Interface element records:
* * *
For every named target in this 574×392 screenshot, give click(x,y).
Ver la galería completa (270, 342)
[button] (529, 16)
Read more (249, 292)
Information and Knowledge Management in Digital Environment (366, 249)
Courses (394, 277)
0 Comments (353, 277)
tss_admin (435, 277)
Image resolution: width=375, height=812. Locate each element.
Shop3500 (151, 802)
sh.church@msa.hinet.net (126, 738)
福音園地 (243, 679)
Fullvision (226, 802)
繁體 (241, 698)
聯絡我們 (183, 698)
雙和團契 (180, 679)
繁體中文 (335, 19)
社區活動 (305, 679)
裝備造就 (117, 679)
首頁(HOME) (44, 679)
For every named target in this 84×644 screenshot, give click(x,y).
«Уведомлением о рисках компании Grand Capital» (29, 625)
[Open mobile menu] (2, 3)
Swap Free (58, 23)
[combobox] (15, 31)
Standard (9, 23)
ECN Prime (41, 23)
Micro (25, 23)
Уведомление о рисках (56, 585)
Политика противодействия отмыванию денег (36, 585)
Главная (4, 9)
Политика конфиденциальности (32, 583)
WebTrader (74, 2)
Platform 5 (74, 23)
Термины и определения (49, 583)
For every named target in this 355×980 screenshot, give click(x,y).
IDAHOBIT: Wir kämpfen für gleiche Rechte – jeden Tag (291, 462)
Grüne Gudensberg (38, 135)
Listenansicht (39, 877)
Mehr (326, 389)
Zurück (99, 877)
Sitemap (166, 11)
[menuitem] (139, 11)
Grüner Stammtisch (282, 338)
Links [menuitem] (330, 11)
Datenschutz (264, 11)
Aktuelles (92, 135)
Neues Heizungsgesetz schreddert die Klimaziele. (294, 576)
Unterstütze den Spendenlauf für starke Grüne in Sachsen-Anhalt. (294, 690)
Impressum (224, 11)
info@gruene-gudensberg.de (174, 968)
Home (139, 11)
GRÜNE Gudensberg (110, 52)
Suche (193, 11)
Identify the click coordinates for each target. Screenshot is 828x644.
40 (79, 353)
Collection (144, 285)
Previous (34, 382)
* * *
Work required:
Turn the lines of the material, from the line containing "Уведомление о рисках (56, 585)" through the end of the material, into a numbered list, leaving out any blank lines.

Right answer:
1. Уведомление о рисках (56, 585)
2. Политика противодействия отмыванию денег (36, 585)
3. Главная (4, 9)
4. Политика конфиденциальности (32, 583)
5. WebTrader (74, 2)
6. Platform 5 (74, 23)
7. Термины и определения (49, 583)
8. For every named target in this 355×980 screenshot, give click(x,y).
9. IDAHOBIT: Wir kämpfen für gleiche Rechte – jeden Tag (291, 462)
10. Grüne Gudensberg (38, 135)
11. Listenansicht (39, 877)
12. Mehr (326, 389)
13. Zurück (99, 877)
14. Sitemap (166, 11)
15. [menuitem] (139, 11)
16. Grüner Stammtisch (282, 338)
17. Links [menuitem] (330, 11)
18. Datenschutz (264, 11)
19. Aktuelles (92, 135)
20. Neues Heizungsgesetz schreddert die Klimaziele. (294, 576)
21. Unterstütze den Spendenlauf für starke Grüne in Sachsen-Anhalt. (294, 690)
22. Impressum (224, 11)
23. info@gruene-gudensberg.de (174, 968)
24. Home (139, 11)
25. GRÜNE Gudensberg (110, 52)
26. Suche (193, 11)
27. Identify the click coordinates for each target. Screenshot is 828x644.
28. 40 (79, 353)
29. Collection (144, 285)
30. Previous (34, 382)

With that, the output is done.